Las coaliciones pasaron de moda

Por Guillermo Mejía Mejía

El estatuto de la oposición, ley 1909 de 2018, puso fin a las coaliciones tan de moda al comienzo de los periodos de presidente, alcaldes y gobernadores, por la sencilla razón de que el artículo 6° de esta ley obliga a los partidos políticos con personería jurídica a adoptar, dentro del mes siguiente a la posesión de estos mandatarios, una de tres posturas: o declararse organización de gobierno o declararse independientes o declararse en oposición. Esta escogencia no depende de los tradicionales coqueteos que se hacían entre mandatarios y cuerpos colegiados para lograr unas mayorías en estos que posibilitara la gobernabilidad, sino que es obligatoria y debe hacerse ante la autoridad electoral correspondiente en el territorio respectivo, por los órganos de dirección de cada partido, dentro de los treinta días posteriores a la posesión de los presidentes, gobernadores y alcaldes, so pena de incurrir los partidos políticos en faltas sancionables por el Consejo Nacional Electoral, en los términos de la ley 1475 de 2.011.

La ley de la oposición agrega que las organizaciones políticas que inscribieron al candidato electo se tendrán como de gobierno o coalición de gobierno y mientras dure su mandato no podrán convertirse en independientes o en oposición.

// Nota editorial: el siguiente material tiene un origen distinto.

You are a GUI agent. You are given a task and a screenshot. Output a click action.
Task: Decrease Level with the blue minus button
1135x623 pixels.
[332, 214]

En el caso del Concejo de Medellín, el alcalde electo, Daniel Quintero, arranca con dos concejales que estuvieron en su campaña: Luís Bernardo Vélez Montoya y Alex Xavier Flórez Hernández. Los partidos Centro Democrático, Conservador, Liberal, Alianza Verde, Radical, Mira y de la U, la tienen difícil pues deben sopesar seriamente cuál va a ser el papel que van a cumplir en la corporación municipal durante el mandato de Quintero, pues el camino de la oposición es muy pedregoso y no pueden estar unas veces apoyando al mandatario y otras veces en la oposición.

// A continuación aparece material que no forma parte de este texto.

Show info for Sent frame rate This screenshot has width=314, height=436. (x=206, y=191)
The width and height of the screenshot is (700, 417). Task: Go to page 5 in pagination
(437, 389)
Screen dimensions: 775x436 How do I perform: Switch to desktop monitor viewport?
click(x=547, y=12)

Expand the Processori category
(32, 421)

Además, el artículo 27 de la misma ley le prohíbe a presidentes, gobernadores y alcaldes, designar en cargos de autoridad política, civil o administrativa, en el gobierno, a personas que hayan sido integrantes de los órganos de dirección, gobierno, control y administración de las organizaciones políticas que así lo decidan, mientras se mantenga la declaración de independencia o de oposición, o a quienes hayan sido candidatos a cargos de elección popular avalados por ellos, elegidos o no. O sea, cero burocracia. La situación para el partido Centro Democrático es la más difícil pues fue el partido perdedor con su candidato Alfredo Ramos, quien ingresa al Consejo

Municipal precedido de declaraciones que insinúan la oposición. Para los demás partidos que tienen representación en la corporación no es tan difícil definirse. No me imagino a Fabio Humberto Rivera ni a Aura Marleny Arcila en la oposición, ni mucho menos a los miembros de los otros partidos como el Conservador, la U o Cambio Radical, que llevan años de gancho de los mandatarios de turno.

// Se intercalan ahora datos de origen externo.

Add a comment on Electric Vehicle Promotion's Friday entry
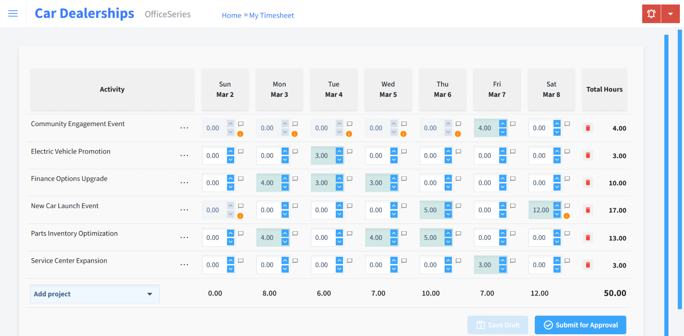Image resolution: width=684 pixels, height=336 pixels. [513, 152]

En la Asamblea departamental la cosa no es tan difícil pues Aníbal Gaviria llegó en andas de varios partidos políticos que le hacen una mayoría relativamente segura en esta corporación: cinco liberales, cinco conservadores, dos del partido de la U y dos de Cambio Radical.

Pues si avalaron su candidatura o se adhirieron a ella posteriormente no pueden declararse ni independientes ni en oposición.

Queda como consuelo que la declaración de oposición o de independencia se puede cambiar por una sola vez durante el periodo del gobernante.

El mes de enero está como para coger balcón.